§ Task requirements: Turn every line of the data below into a JSON list of strings, with one string per line and blank lines omitted.

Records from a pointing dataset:
------------------------------------------------
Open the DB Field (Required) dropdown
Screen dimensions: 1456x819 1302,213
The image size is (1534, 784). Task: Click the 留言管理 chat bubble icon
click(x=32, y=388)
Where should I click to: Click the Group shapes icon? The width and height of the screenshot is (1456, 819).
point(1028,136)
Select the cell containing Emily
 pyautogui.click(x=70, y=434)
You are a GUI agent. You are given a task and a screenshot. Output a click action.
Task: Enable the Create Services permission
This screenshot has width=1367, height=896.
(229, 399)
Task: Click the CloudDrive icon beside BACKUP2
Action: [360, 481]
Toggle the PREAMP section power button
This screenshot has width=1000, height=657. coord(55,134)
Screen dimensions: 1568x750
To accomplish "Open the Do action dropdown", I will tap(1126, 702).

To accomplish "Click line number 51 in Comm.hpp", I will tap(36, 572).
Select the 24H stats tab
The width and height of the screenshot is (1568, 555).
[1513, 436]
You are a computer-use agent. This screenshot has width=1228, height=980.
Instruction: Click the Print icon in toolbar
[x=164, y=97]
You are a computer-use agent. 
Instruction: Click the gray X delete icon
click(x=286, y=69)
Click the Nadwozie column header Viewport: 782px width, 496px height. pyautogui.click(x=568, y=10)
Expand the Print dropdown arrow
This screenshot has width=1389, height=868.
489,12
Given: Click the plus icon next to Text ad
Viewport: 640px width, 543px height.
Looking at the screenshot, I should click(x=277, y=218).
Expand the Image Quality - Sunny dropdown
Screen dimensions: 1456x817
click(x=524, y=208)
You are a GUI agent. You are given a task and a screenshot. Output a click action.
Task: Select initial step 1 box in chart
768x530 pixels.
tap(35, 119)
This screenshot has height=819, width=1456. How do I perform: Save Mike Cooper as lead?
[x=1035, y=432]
------------------------------------------------
§ Result of the task:
[
  "Open the DB Field (Required) dropdown",
  "Screen dimensions: 1456x819 1302,213",
  "The image size is (1534, 784). Task: Click the 留言管理 chat bubble icon",
  "click(x=32, y=388)",
  "Where should I click to: Click the Group shapes icon? The width and height of the screenshot is (1456, 819).",
  "point(1028,136)",
  "Select the cell containing Emily",
  " pyautogui.click(x=70, y=434)",
  "You are a GUI agent. You are given a task and a screenshot. Output a click action.",
  "Task: Enable the Create Services permission",
  "This screenshot has width=1367, height=896.",
  "(229, 399)",
  "Task: Click the CloudDrive icon beside BACKUP2",
  "Action: [360, 481]",
  "Toggle the PREAMP section power button",
  "This screenshot has width=1000, height=657. coord(55,134)",
  "Screen dimensions: 1568x750",
  "To accomplish \"Open the Do action dropdown\", I will tap(1126, 702).",
  "To accomplish \"Click line number 51 in Comm.hpp\", I will tap(36, 572).",
  "Select the 24H stats tab",
  "The width and height of the screenshot is (1568, 555).",
  "[1513, 436]",
  "You are a computer-use agent. This screenshot has width=1228, height=980.",
  "Instruction: Click the Print icon in toolbar",
  "[x=164, y=97]",
  "You are a computer-use agent. ",
  "Instruction: Click the gray X delete icon",
  "click(x=286, y=69)",
  "Click the Nadwozie column header Viewport: 782px width, 496px height. pyautogui.click(x=568, y=10)",
  "Expand the Print dropdown arrow",
  "This screenshot has width=1389, height=868.",
  "489,12",
  "Given: Click the plus icon next to Text ad",
  "Viewport: 640px width, 543px height.",
  "Looking at the screenshot, I should click(x=277, y=218).",
  "Expand the Image Quality - Sunny dropdown",
  "Screen dimensions: 1456x817",
  "click(x=524, y=208)",
  "You are a GUI agent. You are given a task and a screenshot. Output a click action.",
  "Task: Select initial step 1 box in chart",
  "768x530 pixels.",
  "tap(35, 119)",
  "This screenshot has height=819, width=1456. How do I perform: Save Mike Cooper as lead?",
  "[x=1035, y=432]"
]